Hülya Şahin

Personal information
- Nickname: Julia “Sunshine” Sahin
- Nationality: German Turkish
- Born: Hülya Şahin February 23, 1974 (age 52) Siegen, West Germany
- Weight: junior flyweight

Boxing career

Boxing record
- Total fights: 23
- Wins: 20
- Win by KO: 2
- Losses: 3
- Draws: 0
- No contests: 0

= Hülya Şahin =

German boxer (born 1974)

Hülya Şahin, Julia "Sunshine" Sahin, (born February 23, 1974, in Siegen, West Germany) is a German professional female boxer. She is a former world champion in kickboxing and was world champion in amateur boxing as well. As of September 1, 2007, she is the undefeated WIBF world junior flyweight (48 kg) champion. The 1.60 m (5 ft 3 in) tall sportswoman lives in Cologne, Germany. Hülya is an educated locksmith, working currently for the Cologne Transit Company (KVB) in the maintenance of ticket machines in trams.

At her age of 19, she began kickboxing inspired by her brother, who is a kickboxer. Hülya became quickly world champion as an amateur and later once again world champion, this time as a professional. However, she had to quit kickboxing due to a serious injury at her leg.

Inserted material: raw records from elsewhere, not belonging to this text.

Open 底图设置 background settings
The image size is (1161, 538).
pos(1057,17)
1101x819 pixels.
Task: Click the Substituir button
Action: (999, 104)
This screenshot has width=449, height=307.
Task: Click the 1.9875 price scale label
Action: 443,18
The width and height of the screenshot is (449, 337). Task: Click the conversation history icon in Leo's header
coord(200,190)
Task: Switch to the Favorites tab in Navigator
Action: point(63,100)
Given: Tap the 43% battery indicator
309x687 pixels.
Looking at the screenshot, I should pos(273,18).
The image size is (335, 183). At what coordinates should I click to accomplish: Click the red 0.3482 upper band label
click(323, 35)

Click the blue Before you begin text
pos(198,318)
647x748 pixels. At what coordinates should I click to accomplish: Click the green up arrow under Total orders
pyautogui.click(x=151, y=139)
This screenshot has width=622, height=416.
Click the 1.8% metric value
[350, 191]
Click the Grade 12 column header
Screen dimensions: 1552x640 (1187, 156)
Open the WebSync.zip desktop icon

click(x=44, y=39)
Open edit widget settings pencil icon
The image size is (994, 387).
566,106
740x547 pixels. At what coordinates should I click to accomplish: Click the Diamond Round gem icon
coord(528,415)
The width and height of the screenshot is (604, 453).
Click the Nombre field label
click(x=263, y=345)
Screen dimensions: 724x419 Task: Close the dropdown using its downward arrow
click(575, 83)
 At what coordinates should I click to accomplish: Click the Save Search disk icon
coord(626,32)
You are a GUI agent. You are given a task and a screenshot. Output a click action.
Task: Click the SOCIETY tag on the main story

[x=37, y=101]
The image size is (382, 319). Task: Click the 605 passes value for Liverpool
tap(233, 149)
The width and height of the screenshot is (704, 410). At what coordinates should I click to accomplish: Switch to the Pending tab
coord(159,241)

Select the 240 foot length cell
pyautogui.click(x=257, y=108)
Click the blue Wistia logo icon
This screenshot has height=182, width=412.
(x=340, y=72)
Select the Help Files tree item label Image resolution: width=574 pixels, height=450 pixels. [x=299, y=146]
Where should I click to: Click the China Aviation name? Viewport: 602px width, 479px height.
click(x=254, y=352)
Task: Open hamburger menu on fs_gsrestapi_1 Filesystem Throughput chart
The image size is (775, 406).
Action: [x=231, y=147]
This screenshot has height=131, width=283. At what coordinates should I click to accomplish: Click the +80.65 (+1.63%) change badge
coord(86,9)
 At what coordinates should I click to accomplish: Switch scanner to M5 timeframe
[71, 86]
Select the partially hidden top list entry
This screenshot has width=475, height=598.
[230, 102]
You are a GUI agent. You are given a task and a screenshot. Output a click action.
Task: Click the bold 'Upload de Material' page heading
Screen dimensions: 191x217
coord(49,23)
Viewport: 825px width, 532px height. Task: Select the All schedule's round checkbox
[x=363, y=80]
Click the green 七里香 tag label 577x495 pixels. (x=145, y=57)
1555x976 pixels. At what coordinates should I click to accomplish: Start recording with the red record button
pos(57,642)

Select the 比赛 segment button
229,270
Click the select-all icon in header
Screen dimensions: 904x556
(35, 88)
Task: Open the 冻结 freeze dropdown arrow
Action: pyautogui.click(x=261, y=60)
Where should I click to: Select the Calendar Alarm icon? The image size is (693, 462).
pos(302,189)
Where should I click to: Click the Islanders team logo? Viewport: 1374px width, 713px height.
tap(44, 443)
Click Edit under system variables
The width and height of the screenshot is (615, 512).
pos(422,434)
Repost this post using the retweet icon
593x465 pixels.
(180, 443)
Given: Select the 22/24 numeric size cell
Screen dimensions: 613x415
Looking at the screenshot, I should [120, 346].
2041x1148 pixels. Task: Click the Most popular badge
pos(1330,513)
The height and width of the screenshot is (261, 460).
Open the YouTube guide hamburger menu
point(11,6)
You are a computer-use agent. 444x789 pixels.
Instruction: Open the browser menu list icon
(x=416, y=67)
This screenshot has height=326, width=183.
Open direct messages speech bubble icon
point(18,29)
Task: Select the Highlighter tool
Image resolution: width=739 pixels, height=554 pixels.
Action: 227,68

Her mother raised heavy objections soon after she started to perform boxing, and she tried hard to convince her parents. They accepted her choice as she began to gain success again by earning titles like four times the Turkish champion, twice the European champion and finally the world champion

Since 2004, she is boxing professionally and is the only female member of the boxing sports club Universum Box-Promotion in Hamburg. She is coached by Michael Timm.

==Kickboxing==
In 1995, only two years after she began performing kickboxing, Hülya became world champion in flyweight (52 kg) division at the full contact karate championships held in Kyiv, Ukraine. She earned the professional world champion title in the same division 1998 in Leverkusen, Germany.

==Amateur boxing==
From 1998 to 2003, Hülya fought as an amateur boxer for Turkey, quickly becoming one of the most successful members of the national team.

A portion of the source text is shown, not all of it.